En el ámbito laboral, los guetos excluyentes son más escandalosos que en el escolar. Resulta sorprendente comprobar la escasa protección gubernamental al empleo normalizado con apoyo en las empresarias ordinarias, a pesar de que las investigaciones existentes sobre el tema han demostrado que esta modalidad de empleo inclusivo es muy beneficiosa, tanto para las personas discapacitadas como para la rentabilidad de las empresas. Para ello, es necesario que los gobiernos diseñen, aprueben y faciliten a las empresas de forma gratuita un sistema de apoyos, organizados de acuerdo con los estándares de calidad reconocidos internacionalmente, y que exista una legislación favorecedora de esa modalidad de empleo. Por el contrario abundan hasta la saciedad los centros especiales de empleo, organizados a modo de instituciones excluyentes, en las que solo se admiten trabajadores con un determinado tipo de discapacidad.

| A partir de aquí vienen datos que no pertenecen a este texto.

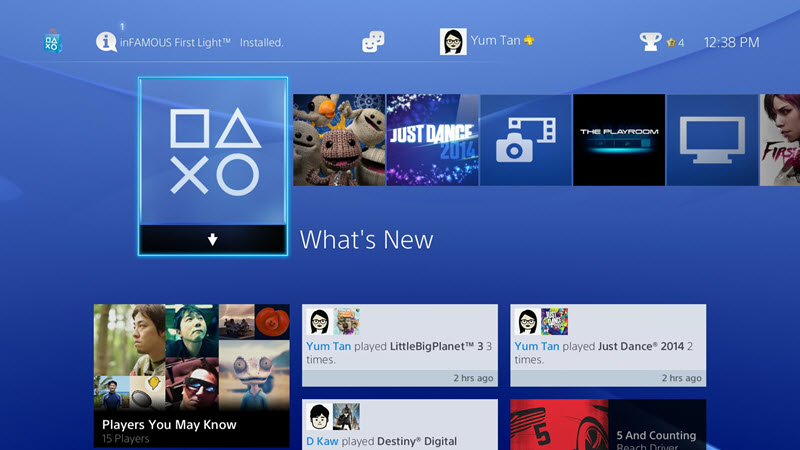Viewport: 800px width, 450px height.
Task: Open the 5 And Counting Beach Driver card
Action: [607, 424]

El caso más palmario de ese tipo de centros excluyentes de empleo es el modelo utilizado por la ONCE. No solo por prohibir a las personas que no padecen graves problemas visuales participar en la venta de los cupones de su particular lotería, sino también por ser un monopolio autorizado por el Estado. Un monopolio que le fue concedido a la Organización Nacional de Ciegos por la Junta Militar de Burgos, presidida por el general Franco, en plena guerra civil (13-12-1938). Es más que evidente que esa exclusividad va en contra de los más elementales principios del empleo inclusivo para las personas con discapacidad. Dado que el propósito de este artículo únicamente es mostrar la incoherencia entre el discurso gubernamental, defensor de las políticas inclusivas, y una praxis que promueve y apoya modelos excluyentes, no voy a entrar a dilucidad si es justa o injusta la existencia de ese monopolio hoy en día.

Otro ejemplo de la contradicción que supone la defensa retórica de la inclusión social de las personas discapacitadas y el apoyo práctico a modelos institucionales excluyentes es la existencia legal de asociaciones protectoras de niños y jóvenes con un tipo de discapacidad muy concreto. Al final del siglo diecinueve y comienzos del veinte, los médicos, pedagogos y psicólogos más abiertos y progresistas lucharon contra esa tendencia excluyente y consiguieron que la primera norma aprobada en España en favor de estas personas (el Real Decreto del 22-01-1910) integrara en el mismo Patronato a todos los tipos de discapacidades. Parece increíble que, después de un siglo y cuando lo políticamente correcto hoy es el discurso inclusivo, en el ámbito asociativo predominen los modelos monopolistas y excluyentes.

Me gustaría terminar este artículo presentando algunas experiencias laborales exitosas y muy rentables, en las que un mismo trabajo es compartido por dos o más personas con diferentes tipos de discapacidad, pero no dispongo de espacio. Los motivos por los que este tipo de experiencias sean casi inexistentes en nuestro país no son debidos a la gran dificultad que conlleva ponerlas en práctica. La causa real es debida a la hipocresía que implica defender de manera retórica políticas de inclusión social para esas personas, sin creer en los beneficios que reporta dicha inclusión paritaria. Esa hipocresía explica que se aprueben leyes más o menos inclusivas y que después los gobiernos no ofrezcan los recursos indispensables para convertirlas en realidad.